Usability experiment and documentation
HippoMaps as an open toolbox and online data warehouse paves the way for multiple new research avenues, examples of which are shown in Figure 7. We anticipate that as hippocampal mapping studies are performed in other research areas, authors can use the initial maps provided here as comparisons and will upload their own maps in the spirit of open and reproducible science, and also to boost the visibility of their work. To this end, we provide a set of Python tools, well documented example code to reproduce the maps shown here (labeled as tutorials), and guidelines for how other experimenters should upload their maps to this repository. We have and will continue to answer questions and create community resources via GitHub (https://github.com/HippAI/hippomaps or https://github.com/MICA-MNI/hippomaps), and all current maps are available on the Open Science Framework (https://osf.io/92p34/).
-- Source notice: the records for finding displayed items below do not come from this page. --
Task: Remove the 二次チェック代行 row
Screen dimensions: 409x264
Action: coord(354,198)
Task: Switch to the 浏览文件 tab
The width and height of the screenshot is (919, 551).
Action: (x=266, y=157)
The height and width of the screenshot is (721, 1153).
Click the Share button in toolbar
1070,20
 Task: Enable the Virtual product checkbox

Figure 7A shows a generic use case of HippoMaps wherein a new finding is contextualized by comparison to other maps in HippoMaps, and data is in turn contributed to HippoMaps to extend its utility in future work. Figure 7B illustrates an example experiment with task-fMRI using the Mnemonic Similarity Task (MST) designed to probe pattern separation, a task thought to preferentially involve hippocampal subregions (Pishdadian et al., 2020; Stark et al., 2019). This can be seen most strongly in subiculum for the successful pattern separation trials, whereas trials with novel stimuli showed anterior-posterior differentiation. Comparing these maps directly to microcircuit features provides context for the demands of these two task conditions: pattern separation was strongly correlated to detailed maps of curvature, thickness, and neocortical connectivity, whereas novelty was moderately correlated to intrinsic timescale, beta band power, and gamma band power (Figure 7B, right). Further task-fMRI results from an object-pairing memory task, as well as replication data of the MST at 7T, are shown in Figure S5.
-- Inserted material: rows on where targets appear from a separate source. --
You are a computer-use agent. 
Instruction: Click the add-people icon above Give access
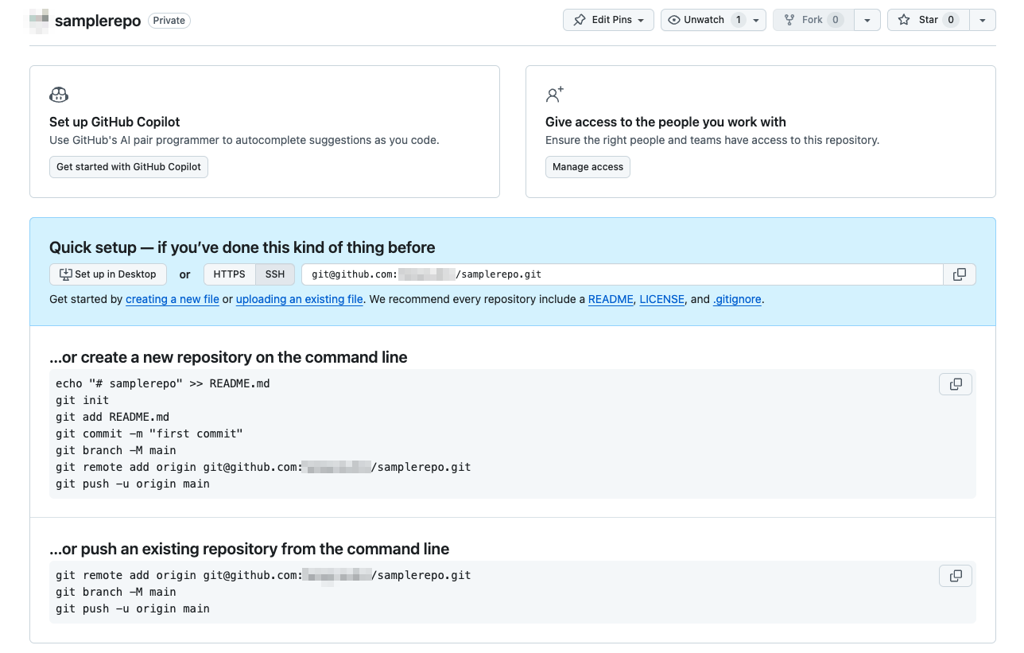pos(554,95)
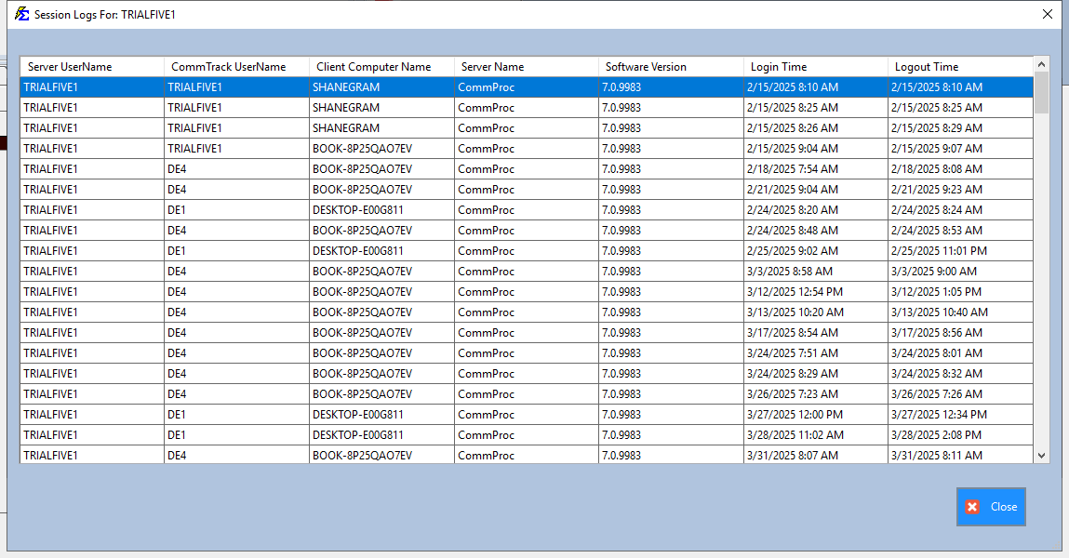Viewport: 1069px width, 558px height.
Task: Click the Session Logs window title icon
Action: pyautogui.click(x=21, y=14)
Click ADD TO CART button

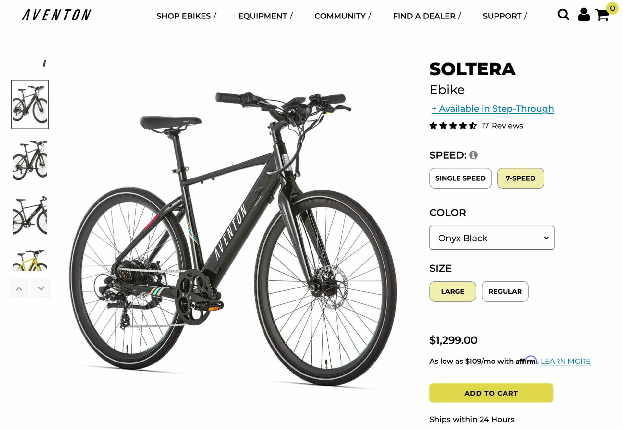click(491, 393)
Figure 7C illustrates an example experiment comparing 35 temporal lobe epilepsy (TLE) patients to 81 healthy, age- and sex-matched controls scanned at 3T MRI. Reductions in hippocampal thickness and gyrification are seen, with the greatest changes in CA1 and CA4 subfields, which have previously been identified as vulnerable areas (Blümcke et al., 2012, 2013; Duvernoy et al., 2013; Steve et al., 2020). Comparing thickness reduction patterns to other maps shows moderate correlations with rsfMRI properties of intrinsic timescale, neocortical connectivity, and histological Bieloschowsky staining. Gyrification loss was strongly correlated with healthy gyrification in histology and 7T MRI, and iEEG delta band power.